Book Review: King Lear in Brooklyn by Michael Pennington  

Published by Oberon Books

In 2014 actor and author Michael Pennington arrives in New York to play the title role in King Lear directed by Arin Arbus for the company Theatre for a New Audience (TFANA). Two years later finds him in the UK about to tour as Lear in a different production directed by Max Webster and produced by Royal and Derngate Theatre Northampton (ends on July 2 at Malvern so there’s still time to catch it.) The 107-week journey through Lear territory – and everything which surrounds it for an actor – is the source material for his latest book.

There is much here which is interesting, funny, whimsical and informative in what is effectively a two year note book of jottings.

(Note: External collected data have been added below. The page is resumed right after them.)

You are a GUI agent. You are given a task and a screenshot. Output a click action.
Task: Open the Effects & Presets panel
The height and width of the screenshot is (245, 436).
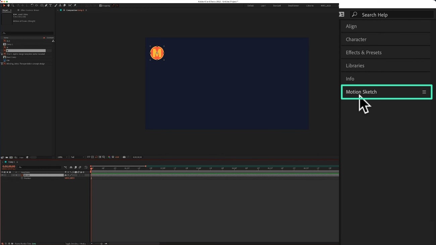click(x=364, y=52)
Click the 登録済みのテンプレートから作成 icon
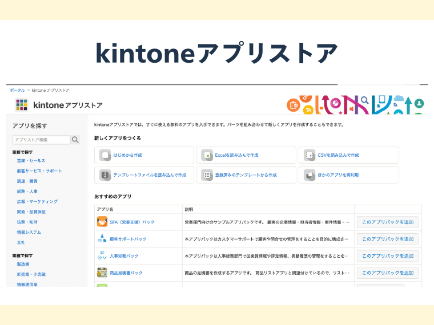 [207, 175]
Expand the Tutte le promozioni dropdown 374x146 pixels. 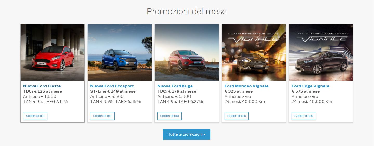point(187,134)
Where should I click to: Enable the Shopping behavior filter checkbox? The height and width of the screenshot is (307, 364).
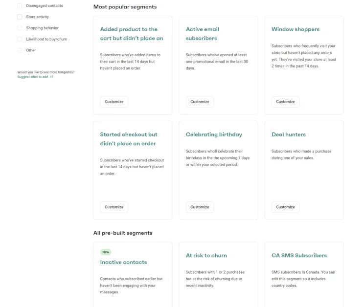point(20,28)
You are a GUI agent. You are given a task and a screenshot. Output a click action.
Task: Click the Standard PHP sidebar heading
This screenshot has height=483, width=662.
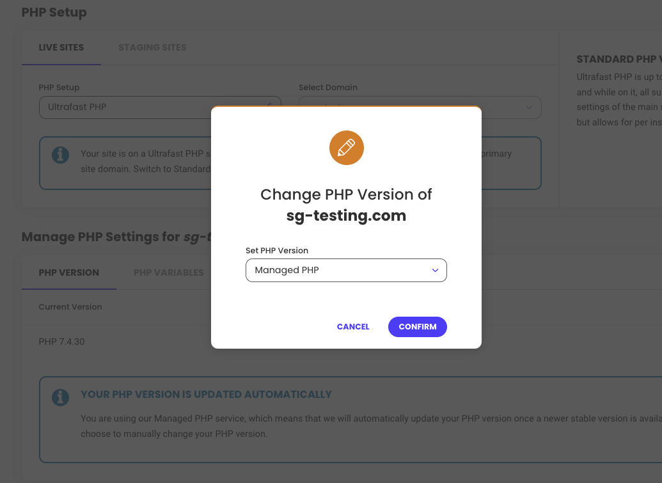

We range from frustrations with the noisy plumbing and humping (ahem) neighbours in the Brooklyn apartment to detailed unpicking of scenes in the play. He moves from conversations with directors and others to robust comments about the industry he works in and the world in general. And that’s part of the problem with this book which, fascinating as it often is, can’t quite make up its mind what it is trying to do or be. Part diary, part textual analysis and part reflection, it also includes extensive contributions and comments from the people he’s working with so it feels, in places, like a loosely gathered, quite bitty collection of mini essays about King Lear. And although there are two sets of high quality colour plates, it is a serious editorial error to include other black and white shots on matt pages within the text. The quality is so poor that it makes the book look amateurish.

It’s worth reading though. I enjoyed the account of how he and Liily Englert eventually dealt with their final scene together when he dragged her “dead body” backwards along a three-foot runway through the auditorium. A man who has worked on Shakespeare all his life and written about it extensively, he is also good when he ruminates about, for example, why Act IV is always the trickiest bit of a Shakespeare play or how the run of a play is like re-cooking a favourite dish every night because subtle factors affect it and sometimes you’re disappointed with the result – and there’s much, much more.